Child Health. Hunterdon, Sussex, and Ocean receive the highest rankings for child health, while Gloucester ranked last in this domain followed by Essex. Although the majority of counties reflect New Jersey’s overall success in drastically reducing the number of uninsured kids, a handful of counties saw child uninsured rates higher than the state’s 3.7 percent average – Cape May, Essex, Gloucester, Hudson, Middlesex and Union Counties. Between 2012 and 2015, every county experienced a decrease in the percentage of children tested for lead before the age of 6 with the exception of Burlington, which saw a 3 percent increase and Hunterdon, with a 7 percent increase.  Monmouth County saw no change.

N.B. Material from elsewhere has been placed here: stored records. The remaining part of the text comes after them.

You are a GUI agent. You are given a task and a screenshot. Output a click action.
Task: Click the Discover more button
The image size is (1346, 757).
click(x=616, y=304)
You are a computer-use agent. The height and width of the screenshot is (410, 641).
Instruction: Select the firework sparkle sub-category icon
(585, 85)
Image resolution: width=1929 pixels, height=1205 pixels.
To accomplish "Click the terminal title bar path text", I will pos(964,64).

Education. With only 5 percent of their student population chronically absent and a high school graduation rate at or above 94 percent, Somerset, Morris and Hunterdon ranked in the top three for education, with Cumberland, Essex and Mercer landing at the bottom. In both Cumberland and Essex, 15 percent of students were chronically absent, missing at least 10 percent of enrolled school days or just two days a month.

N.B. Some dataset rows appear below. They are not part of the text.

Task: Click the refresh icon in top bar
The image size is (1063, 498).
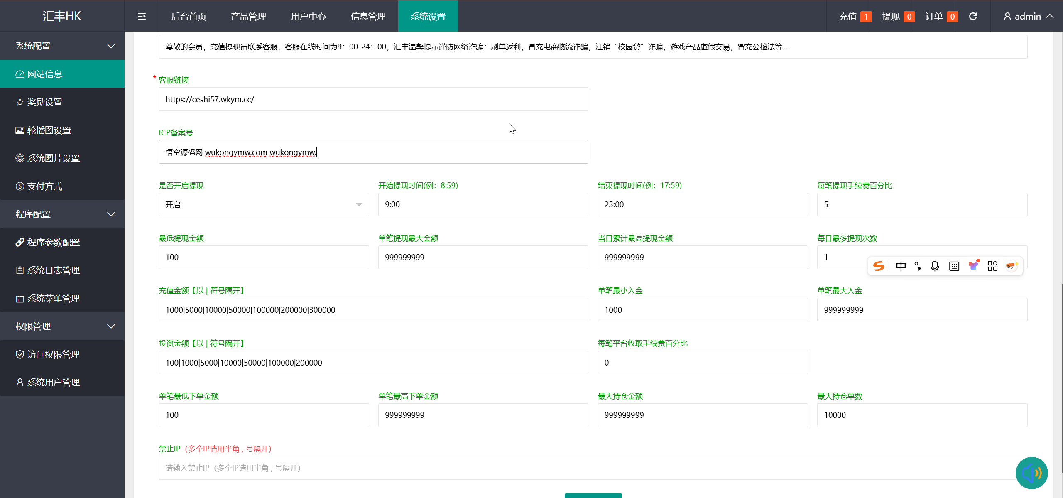Action: click(x=973, y=16)
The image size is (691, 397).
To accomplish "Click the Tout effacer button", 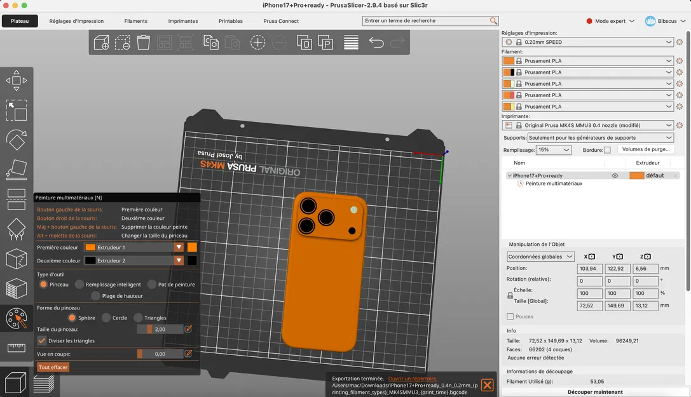I will tap(53, 367).
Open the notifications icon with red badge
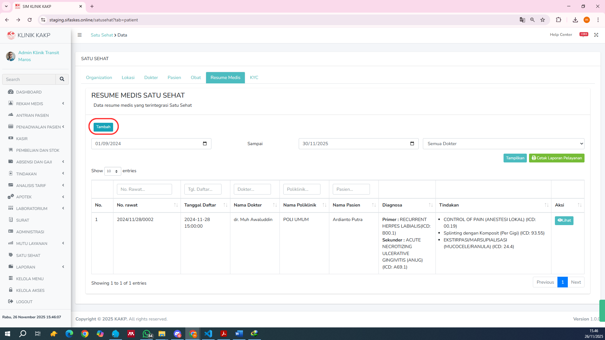The width and height of the screenshot is (605, 340). (x=584, y=35)
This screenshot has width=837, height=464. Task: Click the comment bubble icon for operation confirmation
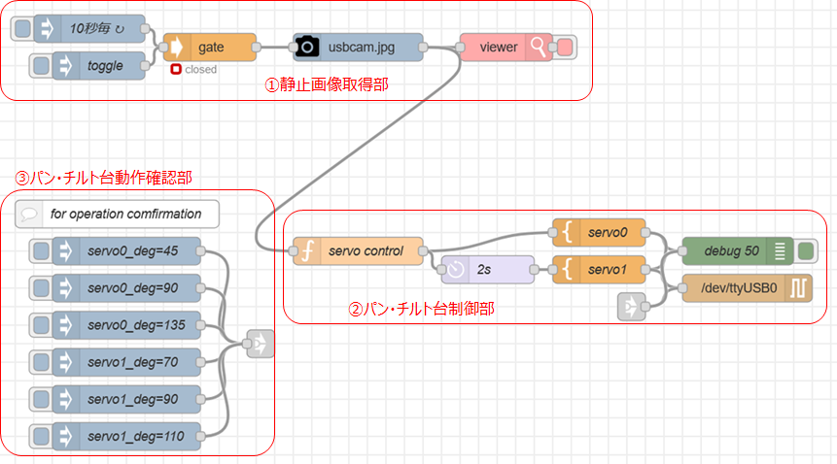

Safety and Well-being. Ocean and Somerset took the top spots in this domain. In these counties, less than 7 percent of reported children had substantiated or established cases of child abuse or neglect. Ocean and Somerset also had lower rates of juvenile arrests and youth not working and not in school. From 2011 to 2015, New Jersey saw dramatic declines in all 21 counties for the number of juveniles arrested. Gloucester County experienced the most significant reduction – by approximately 60 percent.

In an effort to draw attention to the needs of children, ACNJ is hosting a Children’s Summit on September 12th, bringing together community leaders, child advocates and candidates for the upcoming state election to focus on making children a priority.

In addition to releasing the county rankings and pocket guide, ACNJ released the state data book, New Jersey Kids Count 2017: The State of Our Children, in May, which provides state-level data in all areas of child well-being.

To read the reports, visit www.acnj.org.


Kids Count is a national and state‐by‐state statistical effort to track the state of children in the United States, sponsored by the Annie E. Casey Foundation. Advocates for Children of New Jersey is a statewide child research and action organization and the New Jersey Kids Count grantee.